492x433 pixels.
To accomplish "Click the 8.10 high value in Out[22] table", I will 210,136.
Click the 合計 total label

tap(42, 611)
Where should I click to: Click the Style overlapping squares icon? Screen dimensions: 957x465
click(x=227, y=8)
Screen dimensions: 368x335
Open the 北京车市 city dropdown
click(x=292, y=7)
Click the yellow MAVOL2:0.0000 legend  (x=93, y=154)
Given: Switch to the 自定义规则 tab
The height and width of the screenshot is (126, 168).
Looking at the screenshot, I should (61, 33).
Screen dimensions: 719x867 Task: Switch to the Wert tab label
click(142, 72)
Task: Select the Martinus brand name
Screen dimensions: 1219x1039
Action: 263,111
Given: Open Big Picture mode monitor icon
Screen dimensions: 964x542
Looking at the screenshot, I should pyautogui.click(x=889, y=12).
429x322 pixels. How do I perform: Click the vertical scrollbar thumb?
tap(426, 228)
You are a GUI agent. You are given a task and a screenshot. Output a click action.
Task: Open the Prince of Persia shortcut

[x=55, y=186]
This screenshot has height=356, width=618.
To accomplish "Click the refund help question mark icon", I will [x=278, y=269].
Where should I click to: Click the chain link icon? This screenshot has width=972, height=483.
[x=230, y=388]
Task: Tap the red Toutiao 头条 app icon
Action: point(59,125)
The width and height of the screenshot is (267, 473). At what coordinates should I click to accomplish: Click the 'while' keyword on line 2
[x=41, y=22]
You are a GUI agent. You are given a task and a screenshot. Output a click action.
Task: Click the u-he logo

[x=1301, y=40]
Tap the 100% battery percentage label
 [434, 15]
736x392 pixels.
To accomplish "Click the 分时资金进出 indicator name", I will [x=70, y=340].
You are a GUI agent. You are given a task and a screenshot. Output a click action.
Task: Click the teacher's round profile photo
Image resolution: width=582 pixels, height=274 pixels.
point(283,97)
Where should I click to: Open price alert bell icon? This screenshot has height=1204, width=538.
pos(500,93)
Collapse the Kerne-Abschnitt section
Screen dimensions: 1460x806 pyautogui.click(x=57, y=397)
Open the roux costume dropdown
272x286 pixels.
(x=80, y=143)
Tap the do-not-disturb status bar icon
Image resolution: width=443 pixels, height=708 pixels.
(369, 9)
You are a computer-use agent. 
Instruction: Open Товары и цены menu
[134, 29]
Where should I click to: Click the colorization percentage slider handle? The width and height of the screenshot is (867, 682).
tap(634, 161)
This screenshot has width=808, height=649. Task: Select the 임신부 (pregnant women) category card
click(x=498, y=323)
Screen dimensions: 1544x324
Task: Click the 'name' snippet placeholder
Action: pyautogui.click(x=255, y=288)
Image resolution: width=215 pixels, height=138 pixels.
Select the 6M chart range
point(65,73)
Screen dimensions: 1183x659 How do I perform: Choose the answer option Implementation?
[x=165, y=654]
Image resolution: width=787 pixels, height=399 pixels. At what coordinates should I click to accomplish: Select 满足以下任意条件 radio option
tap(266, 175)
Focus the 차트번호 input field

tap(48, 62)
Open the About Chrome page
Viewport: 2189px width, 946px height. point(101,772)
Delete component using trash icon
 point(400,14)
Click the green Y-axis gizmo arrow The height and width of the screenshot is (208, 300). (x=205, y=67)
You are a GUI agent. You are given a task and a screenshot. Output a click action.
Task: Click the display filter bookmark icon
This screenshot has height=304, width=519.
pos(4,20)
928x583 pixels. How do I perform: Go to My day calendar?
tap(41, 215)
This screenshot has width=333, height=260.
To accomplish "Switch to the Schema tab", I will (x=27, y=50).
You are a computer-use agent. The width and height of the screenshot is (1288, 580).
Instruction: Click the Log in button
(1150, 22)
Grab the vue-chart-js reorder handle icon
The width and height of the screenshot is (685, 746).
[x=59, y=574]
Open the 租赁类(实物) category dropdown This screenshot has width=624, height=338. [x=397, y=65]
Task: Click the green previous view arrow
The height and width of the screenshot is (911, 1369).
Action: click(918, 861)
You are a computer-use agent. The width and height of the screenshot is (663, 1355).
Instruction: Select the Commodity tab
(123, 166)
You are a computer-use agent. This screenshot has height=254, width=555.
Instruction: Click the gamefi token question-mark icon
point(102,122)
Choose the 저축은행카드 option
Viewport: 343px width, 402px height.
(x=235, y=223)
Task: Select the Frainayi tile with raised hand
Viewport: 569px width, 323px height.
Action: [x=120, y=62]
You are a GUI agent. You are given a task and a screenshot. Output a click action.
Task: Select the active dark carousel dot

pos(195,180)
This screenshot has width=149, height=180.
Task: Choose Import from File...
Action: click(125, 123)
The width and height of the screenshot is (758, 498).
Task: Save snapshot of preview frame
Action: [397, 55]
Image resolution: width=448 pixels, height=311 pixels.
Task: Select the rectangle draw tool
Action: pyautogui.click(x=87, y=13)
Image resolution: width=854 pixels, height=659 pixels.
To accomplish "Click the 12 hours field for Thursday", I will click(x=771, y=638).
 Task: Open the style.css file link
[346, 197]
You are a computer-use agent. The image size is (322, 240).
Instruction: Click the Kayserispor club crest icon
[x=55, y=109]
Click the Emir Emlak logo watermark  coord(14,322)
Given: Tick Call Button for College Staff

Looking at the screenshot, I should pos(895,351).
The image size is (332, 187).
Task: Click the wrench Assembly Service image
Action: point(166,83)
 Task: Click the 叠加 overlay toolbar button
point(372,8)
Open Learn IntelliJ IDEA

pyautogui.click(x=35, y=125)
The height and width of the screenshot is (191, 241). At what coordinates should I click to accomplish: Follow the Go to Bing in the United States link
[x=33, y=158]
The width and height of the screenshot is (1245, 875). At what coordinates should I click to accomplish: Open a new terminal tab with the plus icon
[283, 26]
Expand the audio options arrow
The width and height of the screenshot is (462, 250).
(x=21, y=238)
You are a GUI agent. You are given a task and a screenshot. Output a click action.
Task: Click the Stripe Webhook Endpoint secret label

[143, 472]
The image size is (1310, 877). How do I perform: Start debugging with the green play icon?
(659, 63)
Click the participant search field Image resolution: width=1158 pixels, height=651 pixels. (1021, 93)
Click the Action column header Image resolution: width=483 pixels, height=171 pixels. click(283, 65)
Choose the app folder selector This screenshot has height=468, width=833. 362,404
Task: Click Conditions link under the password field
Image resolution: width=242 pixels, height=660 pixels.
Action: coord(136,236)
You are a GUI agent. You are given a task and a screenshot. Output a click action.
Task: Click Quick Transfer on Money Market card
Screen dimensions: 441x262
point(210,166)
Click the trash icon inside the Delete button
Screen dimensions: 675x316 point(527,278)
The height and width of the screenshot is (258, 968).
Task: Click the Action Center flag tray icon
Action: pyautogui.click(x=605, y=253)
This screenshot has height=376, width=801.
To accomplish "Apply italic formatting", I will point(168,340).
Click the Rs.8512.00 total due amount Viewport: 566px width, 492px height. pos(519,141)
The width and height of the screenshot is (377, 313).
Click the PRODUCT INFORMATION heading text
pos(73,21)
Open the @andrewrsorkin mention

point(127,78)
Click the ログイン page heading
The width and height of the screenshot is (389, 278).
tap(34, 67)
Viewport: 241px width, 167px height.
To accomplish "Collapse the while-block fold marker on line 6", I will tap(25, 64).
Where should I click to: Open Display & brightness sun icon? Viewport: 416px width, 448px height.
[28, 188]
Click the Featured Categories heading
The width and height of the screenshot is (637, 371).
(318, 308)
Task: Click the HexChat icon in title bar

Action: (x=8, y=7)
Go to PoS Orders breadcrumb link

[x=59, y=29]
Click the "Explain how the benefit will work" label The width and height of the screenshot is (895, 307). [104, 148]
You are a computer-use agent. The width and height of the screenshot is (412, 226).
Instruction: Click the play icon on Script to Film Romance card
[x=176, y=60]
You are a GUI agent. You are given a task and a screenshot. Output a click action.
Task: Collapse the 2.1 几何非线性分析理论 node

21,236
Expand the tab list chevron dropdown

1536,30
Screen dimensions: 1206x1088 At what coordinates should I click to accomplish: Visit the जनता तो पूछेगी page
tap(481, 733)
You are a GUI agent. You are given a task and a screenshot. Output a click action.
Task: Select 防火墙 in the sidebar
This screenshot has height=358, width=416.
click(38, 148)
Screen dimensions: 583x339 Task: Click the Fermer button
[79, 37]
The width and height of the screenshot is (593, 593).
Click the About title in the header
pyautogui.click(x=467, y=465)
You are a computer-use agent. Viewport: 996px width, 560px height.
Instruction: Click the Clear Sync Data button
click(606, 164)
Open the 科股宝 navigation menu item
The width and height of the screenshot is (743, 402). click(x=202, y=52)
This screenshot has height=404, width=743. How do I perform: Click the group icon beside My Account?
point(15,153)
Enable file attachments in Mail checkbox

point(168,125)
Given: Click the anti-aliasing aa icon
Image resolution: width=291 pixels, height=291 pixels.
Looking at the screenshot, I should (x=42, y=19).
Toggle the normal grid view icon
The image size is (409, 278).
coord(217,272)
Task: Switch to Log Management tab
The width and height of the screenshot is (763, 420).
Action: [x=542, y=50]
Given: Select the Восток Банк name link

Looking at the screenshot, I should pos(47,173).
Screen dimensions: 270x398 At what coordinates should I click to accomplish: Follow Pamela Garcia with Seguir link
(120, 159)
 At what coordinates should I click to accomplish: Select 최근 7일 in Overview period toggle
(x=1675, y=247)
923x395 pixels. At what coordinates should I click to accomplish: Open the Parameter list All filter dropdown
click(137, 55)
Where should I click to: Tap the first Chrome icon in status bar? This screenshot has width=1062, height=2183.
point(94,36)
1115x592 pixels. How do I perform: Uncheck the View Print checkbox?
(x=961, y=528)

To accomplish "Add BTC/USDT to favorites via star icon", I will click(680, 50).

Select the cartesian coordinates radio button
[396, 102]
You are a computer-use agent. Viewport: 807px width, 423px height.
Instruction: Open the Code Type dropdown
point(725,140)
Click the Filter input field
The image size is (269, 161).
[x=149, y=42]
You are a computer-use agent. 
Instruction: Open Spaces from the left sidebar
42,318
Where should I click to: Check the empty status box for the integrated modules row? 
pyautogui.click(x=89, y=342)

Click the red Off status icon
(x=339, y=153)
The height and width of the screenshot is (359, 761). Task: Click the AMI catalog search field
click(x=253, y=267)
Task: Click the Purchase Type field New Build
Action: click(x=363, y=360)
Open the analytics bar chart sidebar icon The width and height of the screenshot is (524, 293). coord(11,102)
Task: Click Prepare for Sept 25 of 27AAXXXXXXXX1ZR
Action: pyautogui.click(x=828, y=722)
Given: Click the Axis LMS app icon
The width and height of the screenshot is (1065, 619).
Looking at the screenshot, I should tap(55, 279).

++++++++

Could you transcribe the entries exactly, from the first line through the line containing "Given: Switch to the 自定义规则 tab", and give nothing more?

— Your response —
492x433 pixels.
To accomplish "Click the 8.10 high value in Out[22] table", I will 210,136.
Click the 合計 total label

tap(42, 611)
Where should I click to: Click the Style overlapping squares icon? Screen dimensions: 957x465
click(x=227, y=8)
Screen dimensions: 368x335
Open the 北京车市 city dropdown
click(x=292, y=7)
Click the yellow MAVOL2:0.0000 legend  (x=93, y=154)
Given: Switch to the 自定义规则 tab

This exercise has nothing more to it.